パケットの中身問わないファイル転送技術、モバイル対応に

» 2004年04月15日 19時52分 公開
[IDG Japan]
IDG

 Digital Fountainは今週、自動車メーカーのホンダならびにXM Radioと契約を結び、自社のファイル転送技術をモバイル利用向けに提供すると発表した。

 ホンダとXMは、車内利用向けエンターテインメントコンテンツの提供を推進する計画の一環として、Digital Fountainから「メタ−コンテンツ」技術のライセンスを受ける。Digital Fountainのチャーリー・オッペンハイマーCEO(最高経営責任者)は、「彼らは車が独立した情報アプライアンスになると考えている。通信がランダムにつながったり切れたりする走行中の多数の車にデータを送信するためには信頼できる方法が必要だ」と話している。

 現在は有線ネットワークで利用されているメタ−コンテンツ技術は、XORアルゴリズムを使ってファイルをデータの固まりに分割し、ネットワークにマルチキャストする。そのファイルのコピーをダウンロードしようとするクライアントは、1から10まで正確にパケットをダウンロードする必要はなく、ファイルを受信する際に一定量のパケットを無作為に受け取るだけでいい。

 これと同じ原則が、モバイル利用にも当てはまる。例えば5分の音楽番組をダウンロードしたいXM加入者は、ローカルにコピーするのに、5分相当のパケットを任意に集めるだけで済む。

 「泉からコップ一杯分の水を汲むようなものだ。

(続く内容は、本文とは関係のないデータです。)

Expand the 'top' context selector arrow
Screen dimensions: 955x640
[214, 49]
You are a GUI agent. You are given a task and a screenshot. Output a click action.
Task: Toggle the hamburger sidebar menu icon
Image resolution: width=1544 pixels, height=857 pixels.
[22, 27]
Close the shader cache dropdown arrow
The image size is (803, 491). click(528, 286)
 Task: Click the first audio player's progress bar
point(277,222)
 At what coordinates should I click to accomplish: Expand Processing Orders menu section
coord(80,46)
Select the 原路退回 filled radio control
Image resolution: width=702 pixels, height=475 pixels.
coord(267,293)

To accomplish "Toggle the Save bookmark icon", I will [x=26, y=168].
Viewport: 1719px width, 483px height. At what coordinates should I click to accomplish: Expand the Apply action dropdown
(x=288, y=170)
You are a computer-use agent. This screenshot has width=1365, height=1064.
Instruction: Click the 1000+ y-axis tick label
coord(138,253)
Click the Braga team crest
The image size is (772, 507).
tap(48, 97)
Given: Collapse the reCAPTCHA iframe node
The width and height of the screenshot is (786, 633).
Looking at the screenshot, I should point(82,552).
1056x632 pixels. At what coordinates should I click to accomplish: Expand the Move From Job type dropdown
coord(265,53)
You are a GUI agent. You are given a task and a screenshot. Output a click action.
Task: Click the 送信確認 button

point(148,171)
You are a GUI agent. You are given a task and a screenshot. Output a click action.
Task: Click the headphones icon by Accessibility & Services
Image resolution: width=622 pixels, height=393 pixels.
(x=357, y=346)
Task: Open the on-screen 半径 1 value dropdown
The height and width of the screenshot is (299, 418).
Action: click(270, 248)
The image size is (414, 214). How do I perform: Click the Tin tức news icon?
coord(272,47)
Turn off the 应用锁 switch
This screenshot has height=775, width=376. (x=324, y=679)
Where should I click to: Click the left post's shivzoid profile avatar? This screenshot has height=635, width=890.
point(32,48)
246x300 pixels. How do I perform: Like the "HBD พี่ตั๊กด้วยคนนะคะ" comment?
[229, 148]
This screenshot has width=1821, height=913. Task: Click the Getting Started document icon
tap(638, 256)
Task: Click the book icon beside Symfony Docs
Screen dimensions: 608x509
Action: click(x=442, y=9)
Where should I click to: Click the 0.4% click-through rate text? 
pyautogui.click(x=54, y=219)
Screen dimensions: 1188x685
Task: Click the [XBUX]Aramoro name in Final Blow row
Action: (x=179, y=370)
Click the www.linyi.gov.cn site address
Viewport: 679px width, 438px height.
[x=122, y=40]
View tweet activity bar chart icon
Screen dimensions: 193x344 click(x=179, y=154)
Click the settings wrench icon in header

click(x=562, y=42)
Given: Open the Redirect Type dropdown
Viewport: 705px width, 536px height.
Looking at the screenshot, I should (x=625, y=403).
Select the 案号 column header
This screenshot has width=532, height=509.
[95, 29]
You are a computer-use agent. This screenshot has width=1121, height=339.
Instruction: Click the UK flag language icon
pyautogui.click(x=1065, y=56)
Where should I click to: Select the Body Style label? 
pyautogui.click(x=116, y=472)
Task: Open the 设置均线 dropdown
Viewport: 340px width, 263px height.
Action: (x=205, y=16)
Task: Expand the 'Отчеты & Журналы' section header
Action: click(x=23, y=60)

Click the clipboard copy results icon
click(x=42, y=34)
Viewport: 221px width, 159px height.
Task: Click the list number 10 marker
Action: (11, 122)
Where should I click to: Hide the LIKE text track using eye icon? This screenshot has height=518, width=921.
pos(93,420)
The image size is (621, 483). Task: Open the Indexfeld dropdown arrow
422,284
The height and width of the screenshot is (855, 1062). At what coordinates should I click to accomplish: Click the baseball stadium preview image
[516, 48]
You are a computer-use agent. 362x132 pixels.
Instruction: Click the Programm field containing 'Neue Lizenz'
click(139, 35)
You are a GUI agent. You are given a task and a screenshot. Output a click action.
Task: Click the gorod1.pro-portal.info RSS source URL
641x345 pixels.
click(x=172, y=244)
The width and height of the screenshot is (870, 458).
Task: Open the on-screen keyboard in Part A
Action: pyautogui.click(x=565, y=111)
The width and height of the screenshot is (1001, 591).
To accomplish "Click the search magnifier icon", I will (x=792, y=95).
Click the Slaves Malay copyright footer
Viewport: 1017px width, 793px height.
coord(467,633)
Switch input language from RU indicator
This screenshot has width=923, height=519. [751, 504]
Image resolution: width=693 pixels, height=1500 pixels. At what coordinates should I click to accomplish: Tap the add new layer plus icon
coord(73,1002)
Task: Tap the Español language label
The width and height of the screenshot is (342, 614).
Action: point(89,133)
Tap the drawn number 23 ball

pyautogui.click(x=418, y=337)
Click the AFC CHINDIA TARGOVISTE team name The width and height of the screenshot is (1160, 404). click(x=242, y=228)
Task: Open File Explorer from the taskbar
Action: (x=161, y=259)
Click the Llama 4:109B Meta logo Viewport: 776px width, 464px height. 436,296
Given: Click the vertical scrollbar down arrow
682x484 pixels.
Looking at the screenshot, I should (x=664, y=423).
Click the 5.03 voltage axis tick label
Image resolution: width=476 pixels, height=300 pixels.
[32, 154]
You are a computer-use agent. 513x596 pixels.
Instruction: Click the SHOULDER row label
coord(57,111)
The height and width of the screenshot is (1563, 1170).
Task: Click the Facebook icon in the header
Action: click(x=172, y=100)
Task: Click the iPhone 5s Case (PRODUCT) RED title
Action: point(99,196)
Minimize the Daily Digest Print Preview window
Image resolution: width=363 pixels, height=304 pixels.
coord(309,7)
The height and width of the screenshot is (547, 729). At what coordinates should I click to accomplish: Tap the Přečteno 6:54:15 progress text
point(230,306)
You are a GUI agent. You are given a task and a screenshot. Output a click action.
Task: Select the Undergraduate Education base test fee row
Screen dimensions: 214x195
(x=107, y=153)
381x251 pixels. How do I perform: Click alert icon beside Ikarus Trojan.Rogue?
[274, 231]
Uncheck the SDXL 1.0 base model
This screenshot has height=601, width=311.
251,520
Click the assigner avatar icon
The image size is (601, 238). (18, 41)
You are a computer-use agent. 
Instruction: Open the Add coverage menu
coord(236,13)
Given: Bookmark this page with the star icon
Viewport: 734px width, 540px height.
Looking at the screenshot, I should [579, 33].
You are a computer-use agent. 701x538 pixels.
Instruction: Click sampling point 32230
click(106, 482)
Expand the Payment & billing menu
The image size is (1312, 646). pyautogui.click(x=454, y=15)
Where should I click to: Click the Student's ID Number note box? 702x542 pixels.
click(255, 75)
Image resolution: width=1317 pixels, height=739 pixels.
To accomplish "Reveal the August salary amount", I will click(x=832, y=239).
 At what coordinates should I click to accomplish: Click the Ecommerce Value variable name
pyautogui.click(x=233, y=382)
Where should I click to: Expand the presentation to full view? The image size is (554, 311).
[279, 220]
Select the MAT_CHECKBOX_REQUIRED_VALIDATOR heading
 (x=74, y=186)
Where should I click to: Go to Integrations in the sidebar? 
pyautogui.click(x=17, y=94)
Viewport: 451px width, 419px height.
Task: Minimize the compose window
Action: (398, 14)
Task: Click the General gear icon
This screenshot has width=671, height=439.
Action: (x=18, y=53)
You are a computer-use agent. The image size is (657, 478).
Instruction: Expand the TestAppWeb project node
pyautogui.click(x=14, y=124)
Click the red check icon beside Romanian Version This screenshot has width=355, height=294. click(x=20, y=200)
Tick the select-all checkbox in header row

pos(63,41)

どの分子がカップを満たしているか気にせず、満たせばいいだけだ」とオッペンハイマー氏。

 XMはDigital Fountain技術のライセンスを受ける狙いを公式に明かしていないが、車載ビデオの市場は対応機器が出回りだせば、大きなポテンシャルを秘めている。

 XM Radioの先端アプリケーション担当上級副社長のニール・イーストマン氏は、「記録装置を備える車にXMラジオを届けられるようになったらすぐに、Digital Fountainの技術を利用してわれわれのサーバからファイルを転送できる。こうしたファイルはミュージックビデオや、マンガ、今月のお薦めの書籍などが考えられる。どんな種類のものでも、車に送信して保存可能になる」と語る。

 ローカルに保存することで、ユーザーはコンテンツの停止、早送り、巻き戻し、再生を好きなだけできるようになる。こうした機能は、現在のリアルタイムXM放送では提供できないものだ。ただイーストマン氏は、こうした技術の登場はまだ先だとしている。ローカルストレージを備えたアフターマーケット機器の投入は2005年になり、自動車メーカーは2007年モデルからこうした機能を組み込み始めると同氏は見込んでいる。

 Digital Fountainが実施したあるテストでは、それぞれ8Kバイト/秒の帯域を備え、1日当たりの接続時間60分のレシーバー5万台に2.5Mバイトのファイルを送信した。通常のファイル転送システムでは7.8日かかるところを、ほんの1日の3分の2強の時間で5万台すべてに配信できた。

 オッペンハイマー氏は自動車向けエンターテインメントの分野のほかにも、Digital Fountainの技術を携帯電話で利用すれば、もっと効率的にソフトアップデートを配信できると考えている。